FEMA announced on Tuesday that more than 379,000 households in Florida are receiving help from FEMA as they recover from Hurricane Ian. The assistance comes in many forms.
More than 49,000 households have received rental funds from FEMA because they can’t move back into their homes. FEMA, the state of Florida and voluntary organizations are working with these families to help them with housing resources. Households may be eligible for continued rental funds, which serve as a bridge to longer-term housing.
More than 3,000 Florida households displaced by Hurricane Ian have moved out of hotel rooms provided by FEMA after finding longer-term housing. Nearly 1,000 continue to receive this help.
In Charlotte, Collier, DeSoto, Hardee, Lee, Sarasota and Volusia Counties, 286 families are occupying leased apartments, travel trailers or manufactured housing units provided by FEMA.
This week, families are moving into 105 travel trailers at a commercial park in Lee County leased by FEMA. As soon as the site was ready, FEMA began giving keys to applicants and by early this week 23 were in their temporary new homes, with more moving in every day.
This assistance is part of an extensive effort by FEMA to assist survivors of Hurricane Ian.

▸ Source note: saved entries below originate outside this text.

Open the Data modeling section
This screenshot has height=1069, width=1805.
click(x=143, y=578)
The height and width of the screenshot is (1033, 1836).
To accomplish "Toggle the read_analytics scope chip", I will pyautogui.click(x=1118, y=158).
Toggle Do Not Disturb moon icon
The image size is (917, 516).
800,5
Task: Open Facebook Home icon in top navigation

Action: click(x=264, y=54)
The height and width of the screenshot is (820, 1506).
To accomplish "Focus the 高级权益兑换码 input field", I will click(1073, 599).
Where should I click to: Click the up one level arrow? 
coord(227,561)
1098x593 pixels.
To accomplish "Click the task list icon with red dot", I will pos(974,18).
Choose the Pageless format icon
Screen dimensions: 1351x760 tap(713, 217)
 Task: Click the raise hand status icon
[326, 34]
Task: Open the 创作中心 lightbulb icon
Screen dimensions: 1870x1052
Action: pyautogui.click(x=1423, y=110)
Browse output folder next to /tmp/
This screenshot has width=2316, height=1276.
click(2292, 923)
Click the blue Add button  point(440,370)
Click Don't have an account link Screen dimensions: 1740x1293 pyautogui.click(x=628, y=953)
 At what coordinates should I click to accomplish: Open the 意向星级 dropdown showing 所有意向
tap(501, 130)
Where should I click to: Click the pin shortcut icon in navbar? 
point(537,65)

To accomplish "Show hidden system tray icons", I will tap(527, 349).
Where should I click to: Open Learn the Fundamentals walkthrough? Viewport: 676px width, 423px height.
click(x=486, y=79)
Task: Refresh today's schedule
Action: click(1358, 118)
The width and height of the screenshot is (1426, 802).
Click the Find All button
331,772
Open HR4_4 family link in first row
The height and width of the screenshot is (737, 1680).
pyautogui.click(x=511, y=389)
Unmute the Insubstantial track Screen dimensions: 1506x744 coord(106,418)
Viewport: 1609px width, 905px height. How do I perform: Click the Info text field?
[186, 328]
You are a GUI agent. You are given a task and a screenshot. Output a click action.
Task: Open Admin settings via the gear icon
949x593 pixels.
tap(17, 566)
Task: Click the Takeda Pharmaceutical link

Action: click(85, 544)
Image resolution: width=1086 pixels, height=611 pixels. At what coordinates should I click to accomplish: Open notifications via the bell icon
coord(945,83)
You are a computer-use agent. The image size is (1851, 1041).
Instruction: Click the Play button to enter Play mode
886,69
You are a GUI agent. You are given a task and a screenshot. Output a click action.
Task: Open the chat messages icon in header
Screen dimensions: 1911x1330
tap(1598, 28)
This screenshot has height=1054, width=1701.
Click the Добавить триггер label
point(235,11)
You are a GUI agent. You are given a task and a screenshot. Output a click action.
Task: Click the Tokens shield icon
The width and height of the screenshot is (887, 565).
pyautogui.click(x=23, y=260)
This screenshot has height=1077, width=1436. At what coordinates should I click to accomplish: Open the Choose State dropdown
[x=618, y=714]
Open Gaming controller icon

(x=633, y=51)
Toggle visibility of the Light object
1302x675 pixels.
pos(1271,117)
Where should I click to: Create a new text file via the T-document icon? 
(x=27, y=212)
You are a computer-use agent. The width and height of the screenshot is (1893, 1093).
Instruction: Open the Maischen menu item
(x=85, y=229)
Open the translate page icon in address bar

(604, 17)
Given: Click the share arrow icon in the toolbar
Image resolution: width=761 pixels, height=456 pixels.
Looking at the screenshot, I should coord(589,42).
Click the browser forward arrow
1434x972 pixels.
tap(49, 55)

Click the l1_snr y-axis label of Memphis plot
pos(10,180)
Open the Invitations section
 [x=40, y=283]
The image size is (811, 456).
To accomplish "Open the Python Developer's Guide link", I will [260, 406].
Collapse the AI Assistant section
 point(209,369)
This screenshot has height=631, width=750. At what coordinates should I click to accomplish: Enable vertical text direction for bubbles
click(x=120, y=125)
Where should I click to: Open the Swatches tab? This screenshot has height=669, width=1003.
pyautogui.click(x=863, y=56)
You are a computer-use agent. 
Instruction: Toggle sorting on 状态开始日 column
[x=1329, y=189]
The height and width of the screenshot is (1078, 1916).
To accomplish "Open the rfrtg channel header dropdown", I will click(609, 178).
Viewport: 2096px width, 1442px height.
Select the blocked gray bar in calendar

Assistance includes funds for rent, home repairs, hotel stays, apartment leases, travel trailers and manufactured housing units, as well as funds for other disaster-related needs.
In Lee, Sarasota and Volusia Counties, FEMA has leased 312 apartment homes and is placing families in them. FEMA also is planning to repair and lease more apartments and provide temporary homes for disaster survivors.
Households receiving rental assistance and home repair total 69,000, and these forms of help are the most immediate that FEMA can provide for housing. More than 363,000 households have received funds for other disaster-related needs, including transportation, medical and dental, childcare, essential personal property and other expenses.
“We are working non-stop to help the families that need travel trailers or manufactured housing units,” said Federal Coordinating Officer Tom McCool. “The permitting, ordering, placement, utility hookup and inspection takes more time than rental assistance or home repair funds. We are working with permitting offices, utility companies and local staff in seven counties to make this go as quickly as possible. We have learned how limited the suitable locations are for temporary housing units and we’re working on as many sites as are feasible. We know how critical this is for the families and for the local communities. We’re going to stay on it until the mission is complete.”